#### [DATASET RECORDS]
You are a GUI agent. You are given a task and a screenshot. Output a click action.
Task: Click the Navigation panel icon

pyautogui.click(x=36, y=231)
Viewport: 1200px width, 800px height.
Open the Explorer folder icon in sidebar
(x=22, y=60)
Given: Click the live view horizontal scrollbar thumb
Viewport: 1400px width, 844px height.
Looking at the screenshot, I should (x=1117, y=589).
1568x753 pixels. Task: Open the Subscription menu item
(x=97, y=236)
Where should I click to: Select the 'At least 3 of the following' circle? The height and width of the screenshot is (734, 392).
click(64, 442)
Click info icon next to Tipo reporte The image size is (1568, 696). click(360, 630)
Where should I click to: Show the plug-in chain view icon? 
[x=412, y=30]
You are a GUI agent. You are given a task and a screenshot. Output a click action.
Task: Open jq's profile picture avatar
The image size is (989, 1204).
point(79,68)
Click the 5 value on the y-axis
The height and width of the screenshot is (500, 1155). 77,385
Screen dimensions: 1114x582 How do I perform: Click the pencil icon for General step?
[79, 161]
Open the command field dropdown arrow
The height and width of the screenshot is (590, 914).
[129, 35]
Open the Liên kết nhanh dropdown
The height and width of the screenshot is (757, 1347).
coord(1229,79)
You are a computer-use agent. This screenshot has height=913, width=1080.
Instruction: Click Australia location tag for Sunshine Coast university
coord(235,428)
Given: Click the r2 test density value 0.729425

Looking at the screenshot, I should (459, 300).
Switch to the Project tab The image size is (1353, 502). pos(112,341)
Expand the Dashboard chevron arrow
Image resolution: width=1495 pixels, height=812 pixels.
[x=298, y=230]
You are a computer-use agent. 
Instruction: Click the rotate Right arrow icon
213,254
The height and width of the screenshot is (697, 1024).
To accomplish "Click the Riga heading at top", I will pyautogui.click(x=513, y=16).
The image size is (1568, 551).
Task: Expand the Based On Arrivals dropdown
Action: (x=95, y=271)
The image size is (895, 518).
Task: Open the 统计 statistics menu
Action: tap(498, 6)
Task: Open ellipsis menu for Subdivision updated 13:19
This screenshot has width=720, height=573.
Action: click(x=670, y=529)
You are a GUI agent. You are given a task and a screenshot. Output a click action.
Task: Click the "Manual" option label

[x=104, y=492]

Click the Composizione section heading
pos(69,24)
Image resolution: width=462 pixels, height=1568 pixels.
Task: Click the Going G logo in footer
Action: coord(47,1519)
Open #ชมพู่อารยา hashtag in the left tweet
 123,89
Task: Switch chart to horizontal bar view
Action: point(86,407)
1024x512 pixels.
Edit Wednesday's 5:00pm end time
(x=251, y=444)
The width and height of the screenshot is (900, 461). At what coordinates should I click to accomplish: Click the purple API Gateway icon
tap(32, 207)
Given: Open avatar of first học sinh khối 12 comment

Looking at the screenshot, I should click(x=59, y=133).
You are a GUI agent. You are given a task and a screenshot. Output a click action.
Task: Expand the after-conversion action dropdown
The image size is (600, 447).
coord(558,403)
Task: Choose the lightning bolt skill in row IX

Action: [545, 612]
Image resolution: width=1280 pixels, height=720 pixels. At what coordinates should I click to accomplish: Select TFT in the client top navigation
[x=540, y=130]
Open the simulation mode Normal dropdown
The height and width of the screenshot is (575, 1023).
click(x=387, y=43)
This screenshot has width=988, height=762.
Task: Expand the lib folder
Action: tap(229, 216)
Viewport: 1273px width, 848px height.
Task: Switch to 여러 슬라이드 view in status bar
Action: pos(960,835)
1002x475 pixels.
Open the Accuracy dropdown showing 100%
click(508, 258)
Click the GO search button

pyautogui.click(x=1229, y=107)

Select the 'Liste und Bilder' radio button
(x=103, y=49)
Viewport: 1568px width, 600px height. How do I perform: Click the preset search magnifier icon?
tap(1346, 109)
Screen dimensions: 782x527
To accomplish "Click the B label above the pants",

#### [WHAT YOU ARE ASKED TO DO]
Transcribe every record exactly, keeping each line as it is.

#### [WRITTEN ANSWER]
You are a GUI agent. You are given a task and a screenshot. Output a click action.
Task: Click the Navigation panel icon

pyautogui.click(x=36, y=231)
Viewport: 1200px width, 800px height.
Open the Explorer folder icon in sidebar
(x=22, y=60)
Given: Click the live view horizontal scrollbar thumb
Viewport: 1400px width, 844px height.
Looking at the screenshot, I should (x=1117, y=589).
1568x753 pixels. Task: Open the Subscription menu item
(x=97, y=236)
Where should I click to: Select the 'At least 3 of the following' circle? The height and width of the screenshot is (734, 392).
click(64, 442)
Click info icon next to Tipo reporte The image size is (1568, 696). click(360, 630)
Where should I click to: Show the plug-in chain view icon? 
[x=412, y=30]
You are a GUI agent. You are given a task and a screenshot. Output a click action.
Task: Open jq's profile picture avatar
The image size is (989, 1204).
point(79,68)
Click the 5 value on the y-axis
The height and width of the screenshot is (500, 1155). 77,385
Screen dimensions: 1114x582 How do I perform: Click the pencil icon for General step?
[79, 161]
Open the command field dropdown arrow
The height and width of the screenshot is (590, 914).
[129, 35]
Open the Liên kết nhanh dropdown
The height and width of the screenshot is (757, 1347).
coord(1229,79)
You are a computer-use agent. This screenshot has height=913, width=1080.
Instruction: Click Australia location tag for Sunshine Coast university
coord(235,428)
Given: Click the r2 test density value 0.729425

Looking at the screenshot, I should (459, 300).
Switch to the Project tab The image size is (1353, 502). pos(112,341)
Expand the Dashboard chevron arrow
Image resolution: width=1495 pixels, height=812 pixels.
[x=298, y=230]
You are a computer-use agent. 
Instruction: Click the rotate Right arrow icon
213,254
The height and width of the screenshot is (697, 1024).
To accomplish "Click the Riga heading at top", I will pyautogui.click(x=513, y=16).
The image size is (1568, 551).
Task: Expand the Based On Arrivals dropdown
Action: (x=95, y=271)
The image size is (895, 518).
Task: Open the 统计 statistics menu
Action: tap(498, 6)
Task: Open ellipsis menu for Subdivision updated 13:19
This screenshot has width=720, height=573.
Action: click(x=670, y=529)
You are a GUI agent. You are given a task and a screenshot. Output a click action.
Task: Click the "Manual" option label

[x=104, y=492]

Click the Composizione section heading
pos(69,24)
Image resolution: width=462 pixels, height=1568 pixels.
Task: Click the Going G logo in footer
Action: coord(47,1519)
Open #ชมพู่อารยา hashtag in the left tweet
 123,89
Task: Switch chart to horizontal bar view
Action: point(86,407)
1024x512 pixels.
Edit Wednesday's 5:00pm end time
(x=251, y=444)
The width and height of the screenshot is (900, 461). At what coordinates should I click to accomplish: Click the purple API Gateway icon
tap(32, 207)
Given: Open avatar of first học sinh khối 12 comment

Looking at the screenshot, I should click(x=59, y=133).
You are a GUI agent. You are given a task and a screenshot. Output a click action.
Task: Expand the after-conversion action dropdown
The image size is (600, 447).
coord(558,403)
Task: Choose the lightning bolt skill in row IX

Action: [545, 612]
Image resolution: width=1280 pixels, height=720 pixels. At what coordinates should I click to accomplish: Select TFT in the client top navigation
[x=540, y=130]
Open the simulation mode Normal dropdown
The height and width of the screenshot is (575, 1023).
click(x=387, y=43)
This screenshot has width=988, height=762.
Task: Expand the lib folder
Action: tap(229, 216)
Viewport: 1273px width, 848px height.
Task: Switch to 여러 슬라이드 view in status bar
Action: pos(960,835)
1002x475 pixels.
Open the Accuracy dropdown showing 100%
click(508, 258)
Click the GO search button

pyautogui.click(x=1229, y=107)

Select the 'Liste und Bilder' radio button
(x=103, y=49)
Viewport: 1568px width, 600px height. How do I perform: Click the preset search magnifier icon?
tap(1346, 109)
Screen dimensions: 782x527
To accomplish "Click the B label above the pants",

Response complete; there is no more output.